I have some experience with this. When I worked at Aviat several years ago, it 
was on a new generation of products that was built on some YANG-first (note: 
not NETCONF-first) hype. When we had to make some third-party code 
configurable, we translated it to a YANG model. For example we had a 
translation layer between YANG operations and sending control packets to the 
NTP daemon (as well as starting/stopping the NTP daemon and so on).

The CLI was completely built with a vendor product (ConfD by Tail-f - 
recommended, thought it has warts) upon annotated YANG models, so our YANG 
models were often designed based on how we thought the CLI should look, and 
this usually resulted in YANGs that were also pretty suitable for NETCONF use, 
though not always. Standard YANGs (not many existed at that time) rarely 
resulted in a good auto-generated CLI - so we rarely used them.

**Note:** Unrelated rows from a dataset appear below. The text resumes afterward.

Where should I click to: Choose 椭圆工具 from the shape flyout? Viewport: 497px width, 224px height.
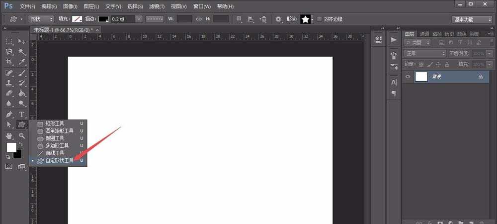click(x=55, y=138)
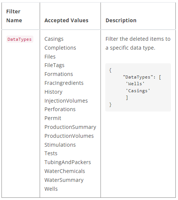This screenshot has width=178, height=200.
Task: Select the Casings accepted value
Action: pyautogui.click(x=54, y=39)
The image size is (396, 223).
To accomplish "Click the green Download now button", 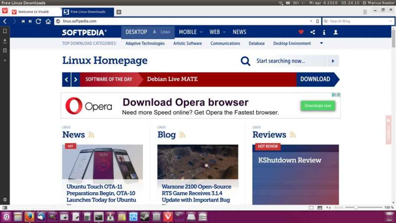I will (x=318, y=106).
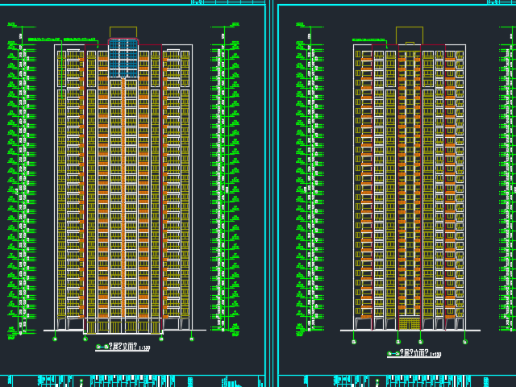Select the right elevation drawing title text

[x=414, y=354]
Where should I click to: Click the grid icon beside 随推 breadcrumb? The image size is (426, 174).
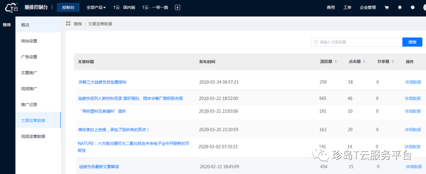click(68, 24)
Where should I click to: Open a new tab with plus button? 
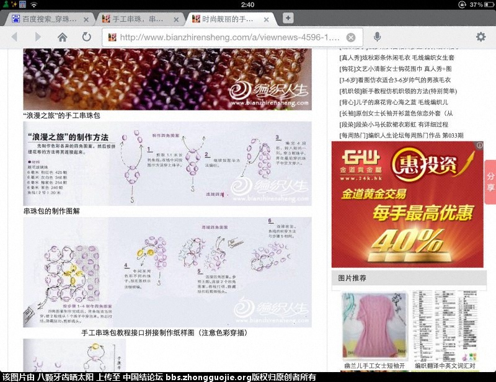tap(288, 18)
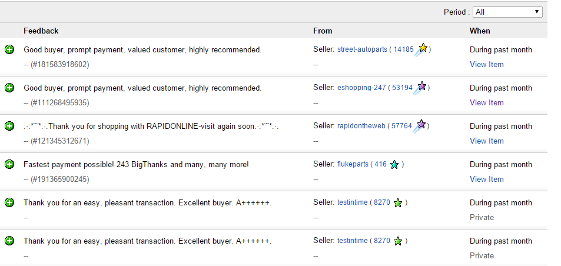Click feedback score 53194 link
Image resolution: width=561 pixels, height=266 pixels.
tap(402, 88)
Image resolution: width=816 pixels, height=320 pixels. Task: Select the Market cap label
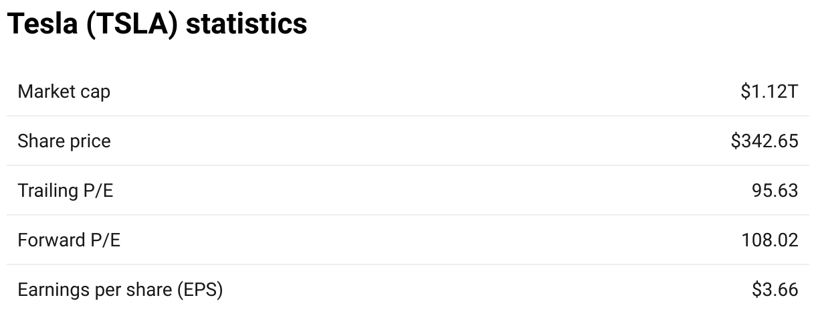[64, 92]
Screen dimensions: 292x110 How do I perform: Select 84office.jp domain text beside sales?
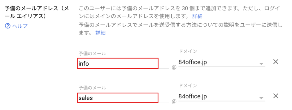pos(192,96)
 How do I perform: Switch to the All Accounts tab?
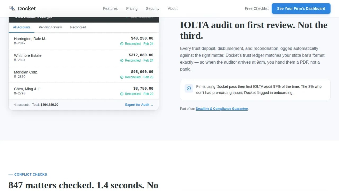point(22,27)
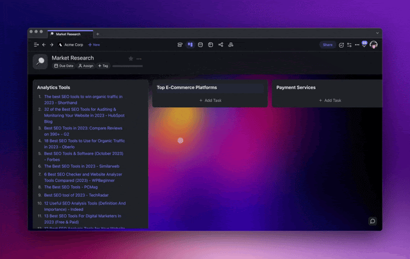Toggle the sidebar panel icon
This screenshot has height=259, width=410.
point(37,45)
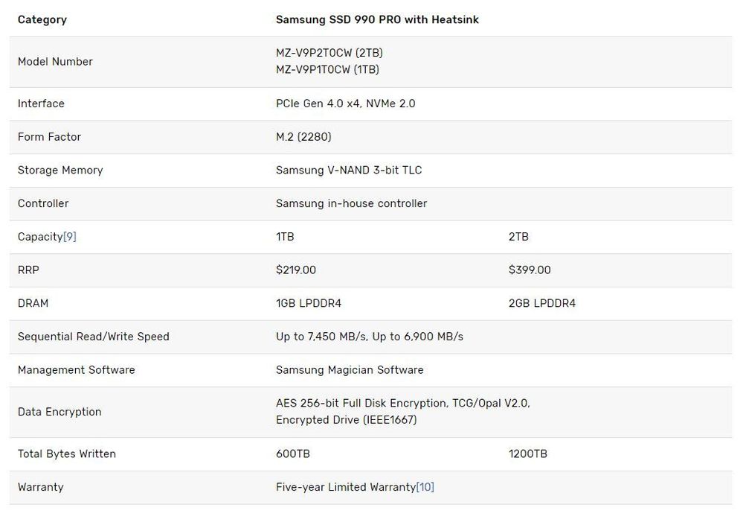Open footnote [9] link beside Capacity
The image size is (743, 525).
[x=70, y=237]
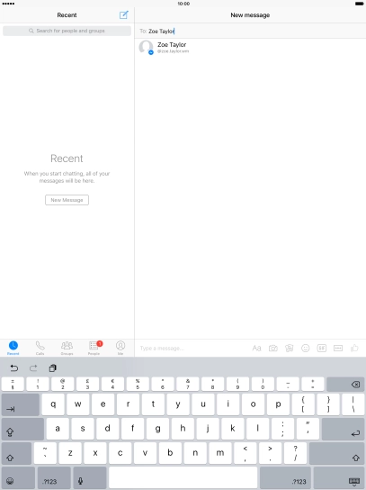Focus the Type a message field

[x=193, y=348]
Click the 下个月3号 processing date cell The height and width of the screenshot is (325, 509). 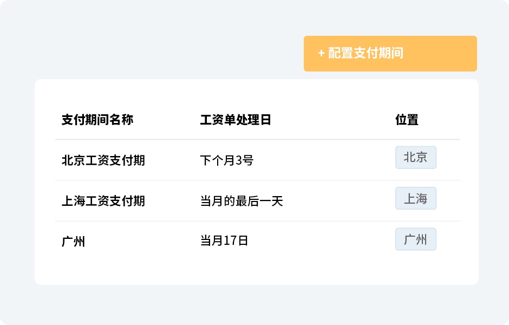pos(227,160)
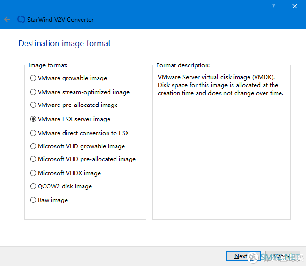
Task: Select VMware direct conversion to ESX
Action: (x=33, y=133)
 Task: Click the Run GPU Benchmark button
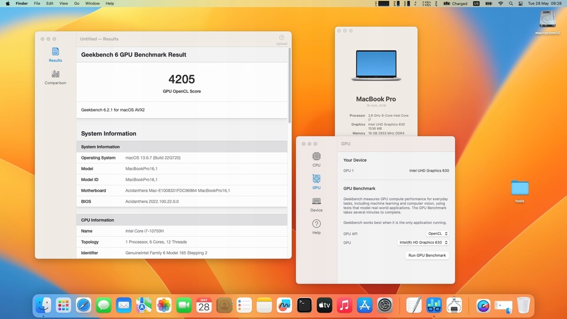pos(427,255)
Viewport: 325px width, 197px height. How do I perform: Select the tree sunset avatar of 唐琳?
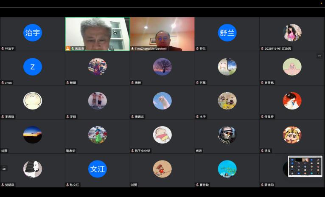coord(163,67)
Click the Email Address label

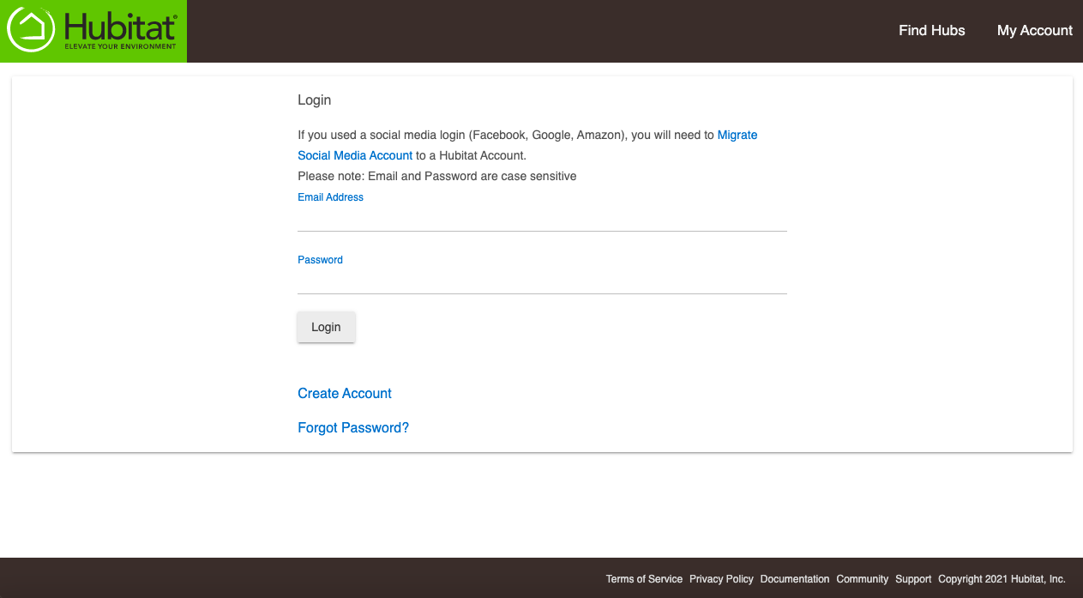click(330, 196)
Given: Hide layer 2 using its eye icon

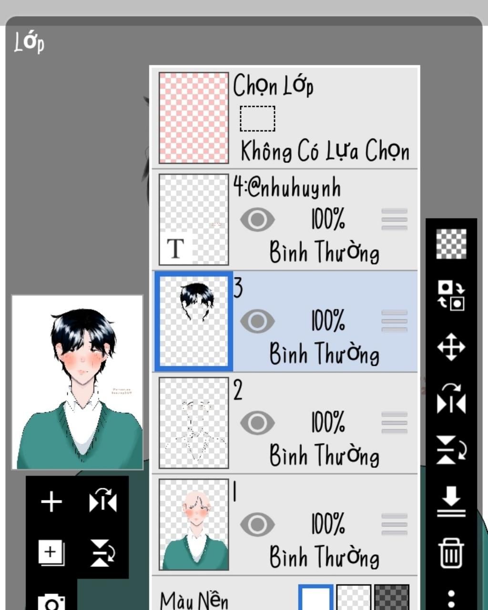Looking at the screenshot, I should point(257,423).
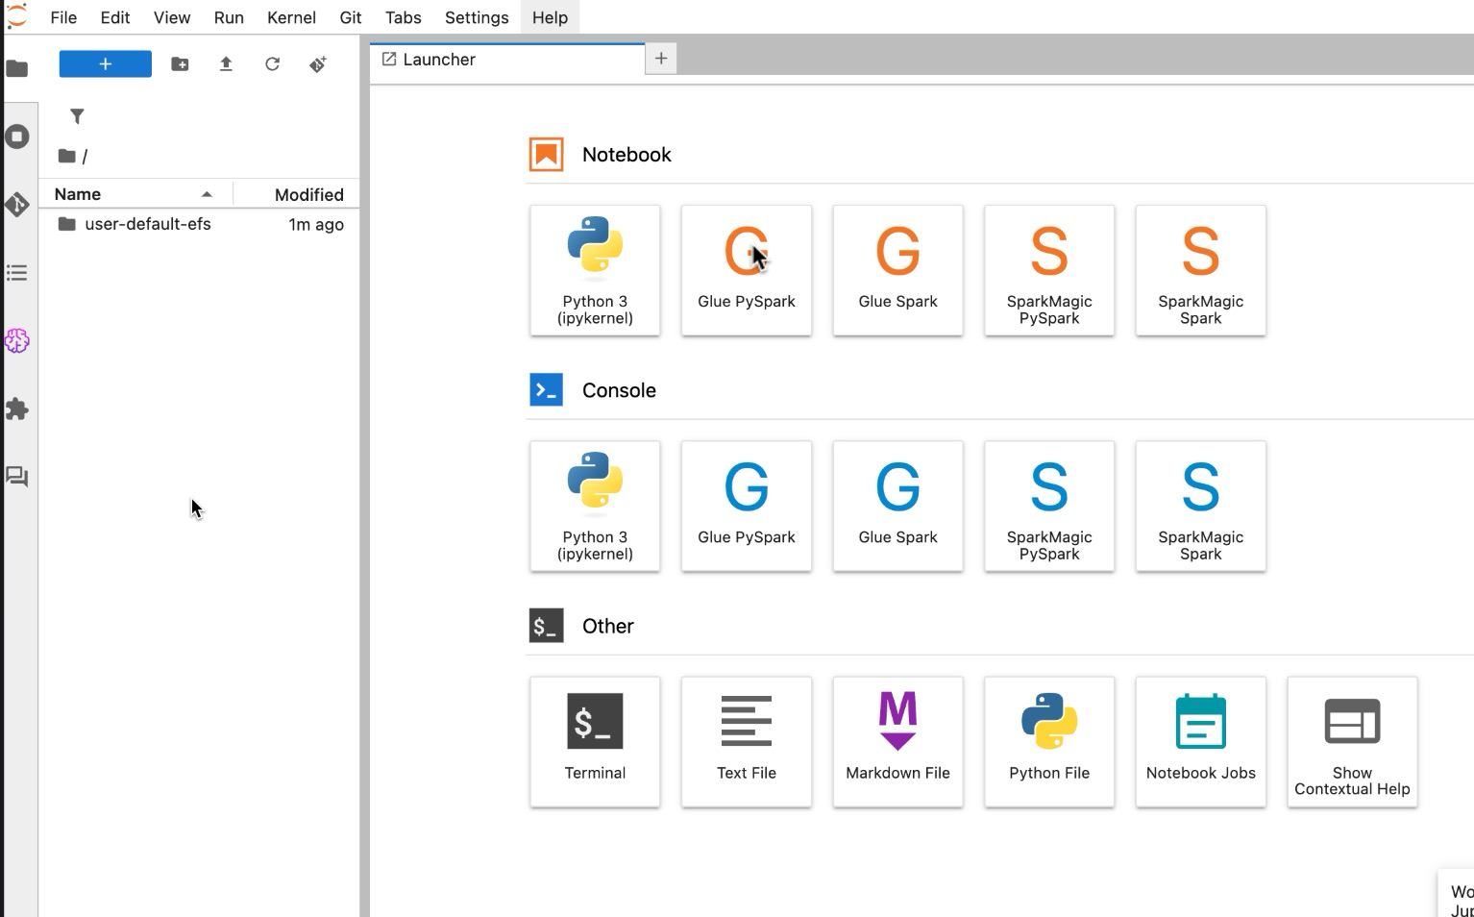The width and height of the screenshot is (1474, 917).
Task: Show the Table of Contents panel
Action: click(17, 273)
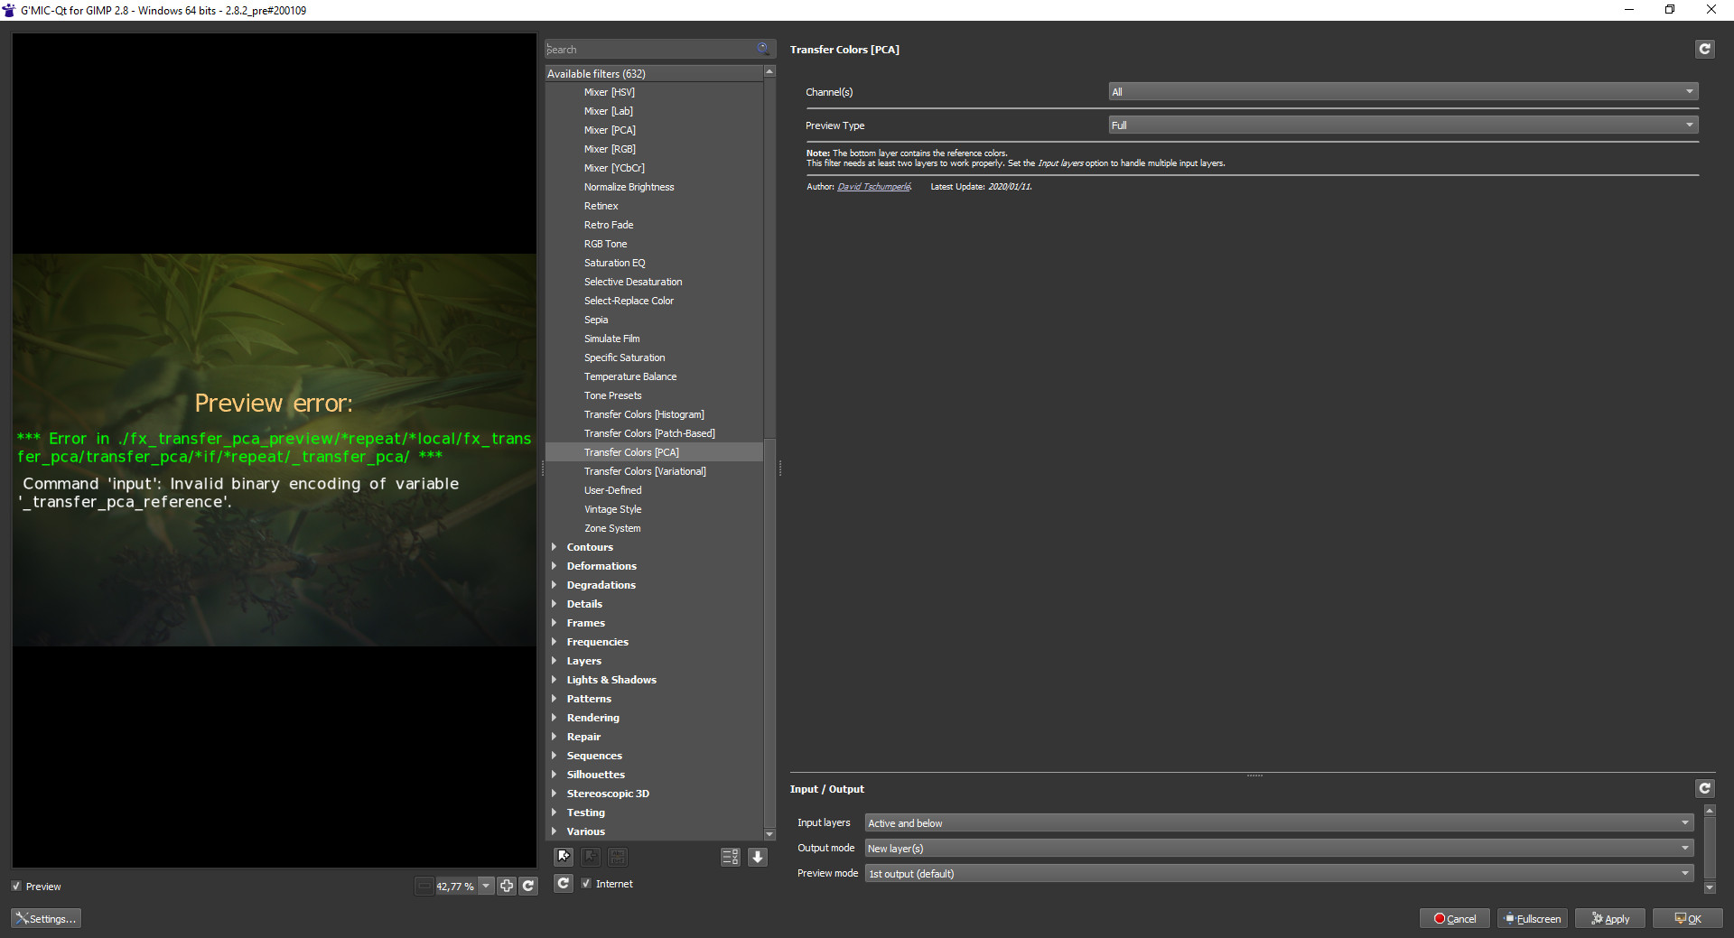The image size is (1734, 938).
Task: Open the Channel(s) dropdown
Action: pyautogui.click(x=1403, y=92)
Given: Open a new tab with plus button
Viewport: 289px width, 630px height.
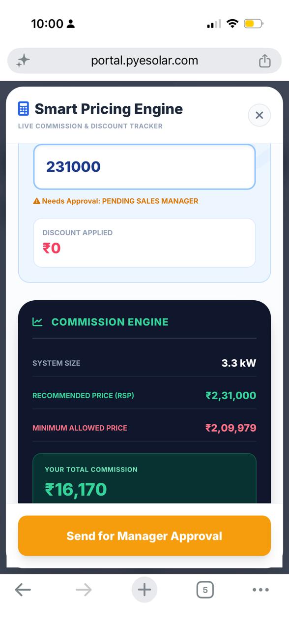Looking at the screenshot, I should point(144,590).
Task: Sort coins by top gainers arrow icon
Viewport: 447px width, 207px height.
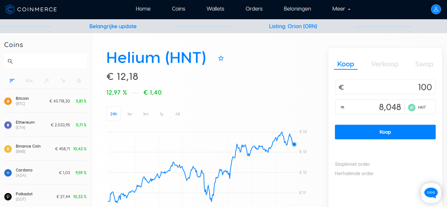Action: 46,80
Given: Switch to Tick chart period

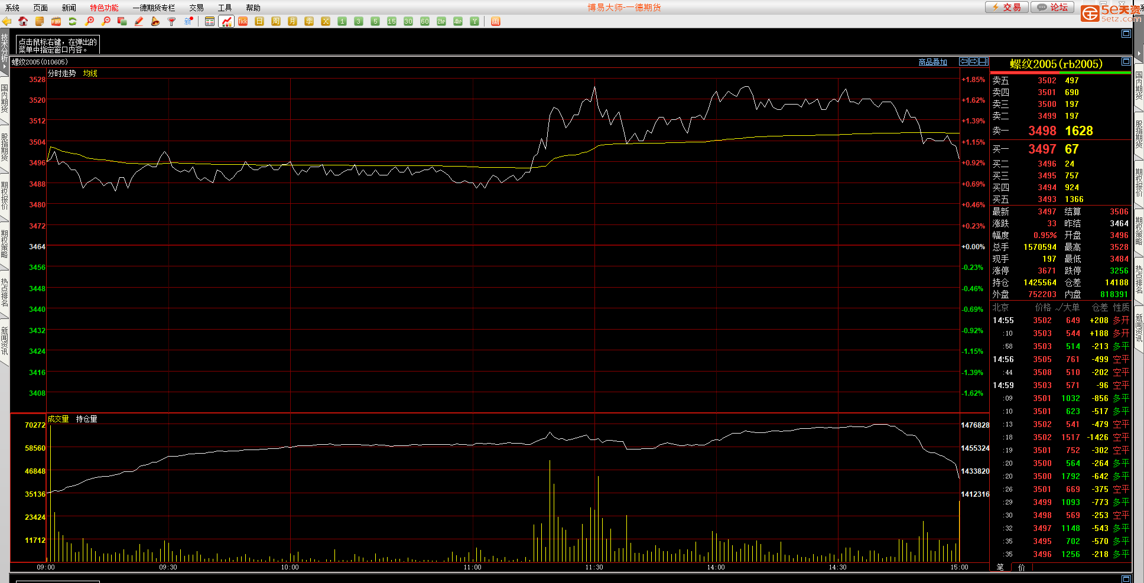Looking at the screenshot, I should [x=243, y=21].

Sometimes we 
had a request to support a particular standard YANG so we implemented it as 
well.

The web UI used the same YANGs as the CLI (but with more code in front) and the 
limited support for SNMP was also implemented as a mechanical MIB-to-YANG 
translation, followed by a handwritten YANG-to-YANG translation. (That worked 
okay but the performance wasn't ideal - especially certain SNMP GETNEXT 
requests in large tables could cause us to have to walk over the whole table, 
fetching one row at a time by RPC call, and then sorting it in this layer 
because the underlying table wasn't in SNMP-compatible order.

[That's a leaky abstraction, and probably if we went for an architecture with 
fewer abstraction layers, we could have kept the table indexed in both SNMP 
order and NETCONF order. After I left that job I've learned more about the 
pitfalls of layered architectures - they can seem great in principle, keeping 
concerns separate and so on, but they can easily prevent you from writing 
mechanically sympathetic code that actually runs well.])

Other issues with translating everything are edge cases where some data that 
looked consistent on the outer-facing model would violate a constraint 
internally and you'd get an incomprehensible error message back. Or it just 
silently fails - I don't remember exactly what happened if you tried to set an 
interface as half-duplex gigabit, but I remember there was a problem around 
this. It might have accepted but silently ignored all port configuration 
updates until you set it back to auto. The underlying component was sending an 
error code back, asynchronously, after the configuration has been accepted.

Another issue is when some outer-facing-layer operations are non-idempotent, 
non-commutative or non-reversible because some internal secondary object gets 
created whenever you're using a certain feature, for example. This could also 
confuse the transaction manager because it sees a client created something and 
deleted it, yet the data store is different from how it started. In most of 
these cases it makes no difference whether the internal edit gets reverted or 
committed, but it still causes weird transaction semantics.
# exit
Do you want to commit your changes? (commit/discard/cancel) cancel
# show config changes
No uncommitted changes.
#

You have to make sure each client doesn't see overlapping views of data, or it 
can write conflicting data simultaneously to different places because the 
transaction layer isn't aware of the translation going on (and I'm not sure how 
it would - you could set the entire configuration in a single Netconf 
operation). We had hacks so that <default-operation>replace wouldn't delete all 
the inner-facing models. (Were I the architect on a similar design, I'd at 
least consider running an entirely separate database process for each 
translation)

Conclusion: this was mostly just rambling because I suck at writing, but I 
think the conclusion is that while YANGs are cool and it would make sense for 
everything to be YANG, and you could build a system from scratch where 
everything was a YANG, I can't really blame other vendors for not fully 
integrating their existing systems with YANGs because it's hard.